We can now perform semantic search by using the cosine distance between the vector embedding of our search text, excited to learn, and the embedding of the text field:

input_text_emb_rel = conn.sql("""
    select get_text_embedding_list(['excited to learn'])[1] as input_text_embedding
""")

text_emotions_rel
.join(conn.table("text_emotion_embeddings"), condition="text_id")
.join(input_text_emb_rel, condition="1=1")
.select("""
        text, 
        emotion,
        emotion_color,
        array_cosine_distance(
            text_embedding,
            input_text_embedding
        )::decimal(3, 2) as cosine_distance_score
    """)
.order("cosine_distance_score asc")
.limit(10)

Interesting to observe that the phrase i am excited to learn and feel privileged to be here didn't make it in the top 10 results in our semantic search!

Similarity Joins

Vector embeddings are most known for their usability in search engines, but they can be used in a variety of text analytics use cases, such as topic grouping, classification or semantic matching between documents. The VSS extension provides vector similarity joins, which can be used to conduct these types of analytics.

For example, we show in the below heatmap chart the number of texts for each combination of emotion labels, where the x-axis corresponds to the semantic matching between the text and the emotion, the y-axis to the classified emotion, and the color indicates the count of texts assigned to each pair:

It is particularly noticeable that from the 6 emotions, only sadness has a strong semantic match with the text classified with the same label. As with full-text search, semantic search is affected by differences in document length (in this case the emotion keyword versus a text).

While each type of search has its own applicability, we observed that some results are not as expected:

  • keyword search and full-text search do not take word meaning into account;
  • semantic search scored synonyms higher than the search text.

In practice, the three search methods are combined and used to perform a “hybrid search”, in order to improve the search relevance and accuracy. We start by calculating the score for each type of search, by implementing custom logic, such as a check on the emotion:

if(
    emotion = 'joy' and contains(text, 'excited to learn'),
    1,
    0
) exact_match_score,

fts_main_text_emotions.match_bm25(
        text_id,
        'excited to learn'
)::decimal(3, 2) as bm25_score,

array_cosine_similarity(
    text_embedding,
    input_text_embedding
)::decimal(3, 2) as cosine_similarity_score

The BM25 score is ranked in descending order and the cosine distance in ascending order. In hybrid search, we use the array_cosine_similarity score to ensure the same sort order (in this case descending).

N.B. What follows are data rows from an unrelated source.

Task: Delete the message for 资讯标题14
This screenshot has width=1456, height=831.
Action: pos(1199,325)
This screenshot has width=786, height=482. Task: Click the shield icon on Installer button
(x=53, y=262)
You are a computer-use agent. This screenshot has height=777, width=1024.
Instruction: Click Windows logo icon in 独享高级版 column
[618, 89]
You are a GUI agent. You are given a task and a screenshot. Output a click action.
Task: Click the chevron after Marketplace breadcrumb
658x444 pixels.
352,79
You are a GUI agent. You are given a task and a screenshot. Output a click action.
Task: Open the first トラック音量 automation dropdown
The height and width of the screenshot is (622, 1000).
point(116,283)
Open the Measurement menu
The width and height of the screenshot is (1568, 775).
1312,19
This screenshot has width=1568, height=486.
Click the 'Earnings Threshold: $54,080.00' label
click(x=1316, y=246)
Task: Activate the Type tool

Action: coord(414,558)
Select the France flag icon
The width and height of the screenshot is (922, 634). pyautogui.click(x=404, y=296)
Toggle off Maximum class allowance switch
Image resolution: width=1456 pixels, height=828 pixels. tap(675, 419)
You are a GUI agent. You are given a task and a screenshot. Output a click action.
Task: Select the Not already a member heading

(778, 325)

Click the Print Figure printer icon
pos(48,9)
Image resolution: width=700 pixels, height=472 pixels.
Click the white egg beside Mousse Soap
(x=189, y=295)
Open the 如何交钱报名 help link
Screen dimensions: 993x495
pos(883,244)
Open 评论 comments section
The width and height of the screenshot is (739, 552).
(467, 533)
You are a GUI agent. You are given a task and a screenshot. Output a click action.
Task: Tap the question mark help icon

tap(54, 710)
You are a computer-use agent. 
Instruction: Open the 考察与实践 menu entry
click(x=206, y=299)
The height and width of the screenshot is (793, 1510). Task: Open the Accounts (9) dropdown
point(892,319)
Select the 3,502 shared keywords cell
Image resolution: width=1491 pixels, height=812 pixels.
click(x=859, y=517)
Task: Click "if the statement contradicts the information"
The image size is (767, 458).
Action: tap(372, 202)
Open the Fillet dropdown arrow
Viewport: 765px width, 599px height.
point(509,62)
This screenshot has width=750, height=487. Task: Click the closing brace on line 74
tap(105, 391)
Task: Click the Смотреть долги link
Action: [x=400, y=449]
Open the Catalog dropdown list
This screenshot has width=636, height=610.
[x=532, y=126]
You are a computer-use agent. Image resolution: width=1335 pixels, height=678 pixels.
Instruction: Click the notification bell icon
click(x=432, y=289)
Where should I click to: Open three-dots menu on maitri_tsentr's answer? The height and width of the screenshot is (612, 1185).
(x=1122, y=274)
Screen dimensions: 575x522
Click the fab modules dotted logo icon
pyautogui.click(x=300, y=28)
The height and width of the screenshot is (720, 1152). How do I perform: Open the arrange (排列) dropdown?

cosine similarity = 1 - cosine distance

Because the BM25 score can be, in theory, unbounded, we need to scale the score to the interval [0, 1] by implementing the min-max normalization:

max(bm25_score) over () as max_bm25_score,
min(bm25_score) over () as min_bm25_score,
(bm25_score - min_bm25_score) / nullif((max_bm25_score - min_bm25_score), 0) as norm_bm25_score

The hybrid search score is calculated by applying a weight to the BM25 and cosine similarity scores:

if(
    exact_match_score = 1,
    exact_match_score,
    cast(
        0.3 * coalesce(norm_bm25_score, 0) +
        0.7 * coalesce(cosine_similarity_score, 0)
        as
        decimal(3, 2)
    )
) as hybrid_score

And here are the results! Much better, don't you think?

Conclusion

In this post, we showed how DuckDB can be used for text analytics by combining keyword, full-text, and semantic search techniques. Using the experimental fts and vss extensions with the sentence-transformers library, we demonstrated how DuckDB can support both traditional and modern text analytics workflows.